* **Work request**: What is the number of lines in these entries that contain "NVIDIA"? State it alone.

Entries shown START

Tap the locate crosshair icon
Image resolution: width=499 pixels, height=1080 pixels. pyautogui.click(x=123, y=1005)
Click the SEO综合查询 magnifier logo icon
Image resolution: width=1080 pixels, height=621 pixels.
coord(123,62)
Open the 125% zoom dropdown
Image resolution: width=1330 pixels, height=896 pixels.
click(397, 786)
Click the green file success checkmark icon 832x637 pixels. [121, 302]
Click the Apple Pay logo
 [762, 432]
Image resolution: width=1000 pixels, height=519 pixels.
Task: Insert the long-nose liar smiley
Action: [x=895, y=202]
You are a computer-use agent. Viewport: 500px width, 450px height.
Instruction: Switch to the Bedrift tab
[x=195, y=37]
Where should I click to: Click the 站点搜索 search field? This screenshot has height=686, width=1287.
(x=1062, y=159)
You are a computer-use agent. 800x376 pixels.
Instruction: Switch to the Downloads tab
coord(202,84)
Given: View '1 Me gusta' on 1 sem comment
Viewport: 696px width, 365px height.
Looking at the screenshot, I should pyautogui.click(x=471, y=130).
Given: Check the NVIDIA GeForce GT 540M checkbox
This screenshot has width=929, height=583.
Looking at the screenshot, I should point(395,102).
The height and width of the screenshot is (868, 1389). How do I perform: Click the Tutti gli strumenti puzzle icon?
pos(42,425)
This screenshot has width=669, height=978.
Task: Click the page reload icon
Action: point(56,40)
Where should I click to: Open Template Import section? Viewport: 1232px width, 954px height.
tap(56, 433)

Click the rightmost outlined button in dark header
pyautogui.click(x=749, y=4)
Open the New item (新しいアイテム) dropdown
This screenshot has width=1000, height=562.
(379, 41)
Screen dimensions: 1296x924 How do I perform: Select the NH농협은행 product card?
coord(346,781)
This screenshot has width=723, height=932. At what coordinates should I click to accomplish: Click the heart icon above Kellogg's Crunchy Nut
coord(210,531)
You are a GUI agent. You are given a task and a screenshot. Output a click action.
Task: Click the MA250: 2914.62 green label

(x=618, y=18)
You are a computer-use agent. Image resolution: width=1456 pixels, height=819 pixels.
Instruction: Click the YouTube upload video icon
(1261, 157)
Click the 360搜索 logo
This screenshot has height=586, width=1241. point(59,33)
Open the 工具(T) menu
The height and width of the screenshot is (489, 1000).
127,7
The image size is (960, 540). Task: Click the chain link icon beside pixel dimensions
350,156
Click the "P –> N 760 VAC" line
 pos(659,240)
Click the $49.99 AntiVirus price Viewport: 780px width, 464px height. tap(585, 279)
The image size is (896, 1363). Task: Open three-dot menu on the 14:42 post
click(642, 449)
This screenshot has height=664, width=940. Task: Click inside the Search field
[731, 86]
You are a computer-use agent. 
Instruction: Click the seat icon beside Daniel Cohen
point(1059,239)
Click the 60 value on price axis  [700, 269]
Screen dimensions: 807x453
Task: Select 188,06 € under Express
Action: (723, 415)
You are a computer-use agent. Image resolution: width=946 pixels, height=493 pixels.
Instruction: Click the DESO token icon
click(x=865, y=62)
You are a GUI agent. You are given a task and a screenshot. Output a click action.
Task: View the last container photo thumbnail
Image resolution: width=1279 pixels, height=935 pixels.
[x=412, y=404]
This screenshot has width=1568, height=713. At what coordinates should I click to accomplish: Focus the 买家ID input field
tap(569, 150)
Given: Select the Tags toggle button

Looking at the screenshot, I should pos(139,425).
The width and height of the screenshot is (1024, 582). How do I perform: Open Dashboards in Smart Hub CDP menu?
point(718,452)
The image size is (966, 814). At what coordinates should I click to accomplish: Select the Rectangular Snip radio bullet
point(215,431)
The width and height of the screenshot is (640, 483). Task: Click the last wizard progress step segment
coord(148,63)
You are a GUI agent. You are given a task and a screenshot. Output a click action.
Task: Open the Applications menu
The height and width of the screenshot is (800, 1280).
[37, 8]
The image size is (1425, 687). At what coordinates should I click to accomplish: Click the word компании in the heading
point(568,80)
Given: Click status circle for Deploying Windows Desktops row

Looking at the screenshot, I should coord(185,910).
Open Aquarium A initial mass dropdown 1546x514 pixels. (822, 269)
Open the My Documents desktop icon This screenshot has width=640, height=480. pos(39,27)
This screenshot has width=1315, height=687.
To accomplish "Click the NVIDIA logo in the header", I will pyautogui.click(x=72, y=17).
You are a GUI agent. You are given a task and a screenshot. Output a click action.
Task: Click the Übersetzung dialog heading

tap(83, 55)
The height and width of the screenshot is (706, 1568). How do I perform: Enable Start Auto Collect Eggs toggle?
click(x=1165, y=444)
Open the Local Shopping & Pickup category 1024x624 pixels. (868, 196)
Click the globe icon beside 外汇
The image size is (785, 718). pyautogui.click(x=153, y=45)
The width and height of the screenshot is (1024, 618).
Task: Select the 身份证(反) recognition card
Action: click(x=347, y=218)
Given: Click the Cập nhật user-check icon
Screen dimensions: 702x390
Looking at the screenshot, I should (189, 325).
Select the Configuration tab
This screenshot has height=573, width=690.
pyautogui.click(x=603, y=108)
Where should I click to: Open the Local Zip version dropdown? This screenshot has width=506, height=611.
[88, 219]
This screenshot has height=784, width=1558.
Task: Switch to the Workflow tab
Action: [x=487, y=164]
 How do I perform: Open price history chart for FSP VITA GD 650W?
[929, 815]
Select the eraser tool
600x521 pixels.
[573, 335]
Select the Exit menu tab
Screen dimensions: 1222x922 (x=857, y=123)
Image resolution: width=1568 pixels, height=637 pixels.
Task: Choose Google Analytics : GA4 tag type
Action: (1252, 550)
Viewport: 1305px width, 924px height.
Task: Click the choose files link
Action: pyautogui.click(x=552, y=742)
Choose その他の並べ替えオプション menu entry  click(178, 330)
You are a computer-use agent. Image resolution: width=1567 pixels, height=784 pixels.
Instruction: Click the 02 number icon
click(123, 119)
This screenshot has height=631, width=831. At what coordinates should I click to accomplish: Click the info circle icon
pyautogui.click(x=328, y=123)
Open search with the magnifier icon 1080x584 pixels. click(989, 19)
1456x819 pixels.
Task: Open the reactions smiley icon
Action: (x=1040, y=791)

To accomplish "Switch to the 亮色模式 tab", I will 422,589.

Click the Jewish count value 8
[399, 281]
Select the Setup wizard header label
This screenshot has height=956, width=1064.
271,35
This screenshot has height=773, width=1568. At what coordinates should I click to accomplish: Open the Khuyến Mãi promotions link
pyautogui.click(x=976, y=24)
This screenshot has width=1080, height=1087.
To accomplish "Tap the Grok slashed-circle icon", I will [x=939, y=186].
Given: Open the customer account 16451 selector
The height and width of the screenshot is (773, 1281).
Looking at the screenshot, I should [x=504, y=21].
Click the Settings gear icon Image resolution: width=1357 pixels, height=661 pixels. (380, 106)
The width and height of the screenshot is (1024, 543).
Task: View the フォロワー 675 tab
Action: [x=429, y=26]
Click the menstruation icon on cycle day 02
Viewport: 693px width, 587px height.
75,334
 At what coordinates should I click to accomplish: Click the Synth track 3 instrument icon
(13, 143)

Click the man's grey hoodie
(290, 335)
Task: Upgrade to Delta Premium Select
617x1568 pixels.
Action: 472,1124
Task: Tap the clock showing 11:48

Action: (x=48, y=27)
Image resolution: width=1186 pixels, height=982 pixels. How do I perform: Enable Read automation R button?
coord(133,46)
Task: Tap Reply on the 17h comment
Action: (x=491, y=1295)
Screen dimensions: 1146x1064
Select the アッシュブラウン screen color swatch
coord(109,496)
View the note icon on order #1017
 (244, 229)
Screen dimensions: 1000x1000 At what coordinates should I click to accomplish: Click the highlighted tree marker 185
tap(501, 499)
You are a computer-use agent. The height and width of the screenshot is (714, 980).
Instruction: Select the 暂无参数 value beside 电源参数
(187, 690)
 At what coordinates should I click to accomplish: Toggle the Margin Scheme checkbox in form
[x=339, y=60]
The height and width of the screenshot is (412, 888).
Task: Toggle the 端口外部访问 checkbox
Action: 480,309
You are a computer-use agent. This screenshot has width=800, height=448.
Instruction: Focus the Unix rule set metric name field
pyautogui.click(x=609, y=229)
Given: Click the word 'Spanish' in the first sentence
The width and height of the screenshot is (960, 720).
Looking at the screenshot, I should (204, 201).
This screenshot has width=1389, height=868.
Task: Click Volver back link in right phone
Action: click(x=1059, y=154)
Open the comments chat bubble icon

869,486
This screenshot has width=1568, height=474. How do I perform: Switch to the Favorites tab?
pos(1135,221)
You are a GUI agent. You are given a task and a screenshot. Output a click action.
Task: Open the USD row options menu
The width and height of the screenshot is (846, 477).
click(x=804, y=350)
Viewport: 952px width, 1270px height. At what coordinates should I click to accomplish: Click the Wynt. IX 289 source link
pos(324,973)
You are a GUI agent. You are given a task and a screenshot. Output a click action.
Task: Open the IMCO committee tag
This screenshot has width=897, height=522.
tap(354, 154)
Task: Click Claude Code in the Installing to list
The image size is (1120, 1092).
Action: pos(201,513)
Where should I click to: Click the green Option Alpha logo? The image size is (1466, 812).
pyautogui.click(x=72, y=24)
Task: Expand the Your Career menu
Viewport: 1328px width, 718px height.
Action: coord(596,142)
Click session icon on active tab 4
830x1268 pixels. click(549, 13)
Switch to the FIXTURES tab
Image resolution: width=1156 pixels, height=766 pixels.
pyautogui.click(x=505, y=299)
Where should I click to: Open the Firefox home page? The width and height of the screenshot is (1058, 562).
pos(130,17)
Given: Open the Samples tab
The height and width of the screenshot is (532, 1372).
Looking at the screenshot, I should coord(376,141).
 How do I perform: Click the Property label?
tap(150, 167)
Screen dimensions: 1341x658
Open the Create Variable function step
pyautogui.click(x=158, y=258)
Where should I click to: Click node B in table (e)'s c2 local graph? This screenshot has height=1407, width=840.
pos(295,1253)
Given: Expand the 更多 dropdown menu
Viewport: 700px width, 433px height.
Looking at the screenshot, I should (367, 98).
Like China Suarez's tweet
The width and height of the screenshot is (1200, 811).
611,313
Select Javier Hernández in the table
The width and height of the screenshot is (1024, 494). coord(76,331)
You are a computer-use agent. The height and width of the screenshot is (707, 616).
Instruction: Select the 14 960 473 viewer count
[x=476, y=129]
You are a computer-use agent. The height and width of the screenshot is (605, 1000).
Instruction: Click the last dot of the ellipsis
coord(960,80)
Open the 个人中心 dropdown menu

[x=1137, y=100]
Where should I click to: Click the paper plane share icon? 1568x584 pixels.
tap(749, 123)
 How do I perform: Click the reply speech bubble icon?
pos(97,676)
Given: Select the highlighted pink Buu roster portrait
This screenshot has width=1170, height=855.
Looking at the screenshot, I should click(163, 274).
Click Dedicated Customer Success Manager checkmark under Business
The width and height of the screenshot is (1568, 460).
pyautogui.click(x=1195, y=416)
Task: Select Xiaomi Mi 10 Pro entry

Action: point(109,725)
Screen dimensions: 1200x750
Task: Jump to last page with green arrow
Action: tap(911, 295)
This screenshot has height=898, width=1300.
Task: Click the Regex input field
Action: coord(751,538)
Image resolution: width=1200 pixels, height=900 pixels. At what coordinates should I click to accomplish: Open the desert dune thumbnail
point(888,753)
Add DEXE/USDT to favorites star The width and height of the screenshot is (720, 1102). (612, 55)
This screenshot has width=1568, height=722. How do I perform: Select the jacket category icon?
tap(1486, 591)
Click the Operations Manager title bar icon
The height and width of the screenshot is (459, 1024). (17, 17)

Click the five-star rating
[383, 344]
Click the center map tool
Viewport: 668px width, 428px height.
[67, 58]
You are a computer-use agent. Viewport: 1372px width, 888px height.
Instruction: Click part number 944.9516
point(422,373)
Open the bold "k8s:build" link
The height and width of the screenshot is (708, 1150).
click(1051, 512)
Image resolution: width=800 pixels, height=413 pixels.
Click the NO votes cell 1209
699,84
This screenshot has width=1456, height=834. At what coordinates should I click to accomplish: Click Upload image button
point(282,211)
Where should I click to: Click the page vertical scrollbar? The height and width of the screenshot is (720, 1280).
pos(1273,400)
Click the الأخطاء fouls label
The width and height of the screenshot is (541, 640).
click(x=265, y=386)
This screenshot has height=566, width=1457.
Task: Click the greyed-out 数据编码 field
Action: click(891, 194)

Entries shown END

* **Response area**: 2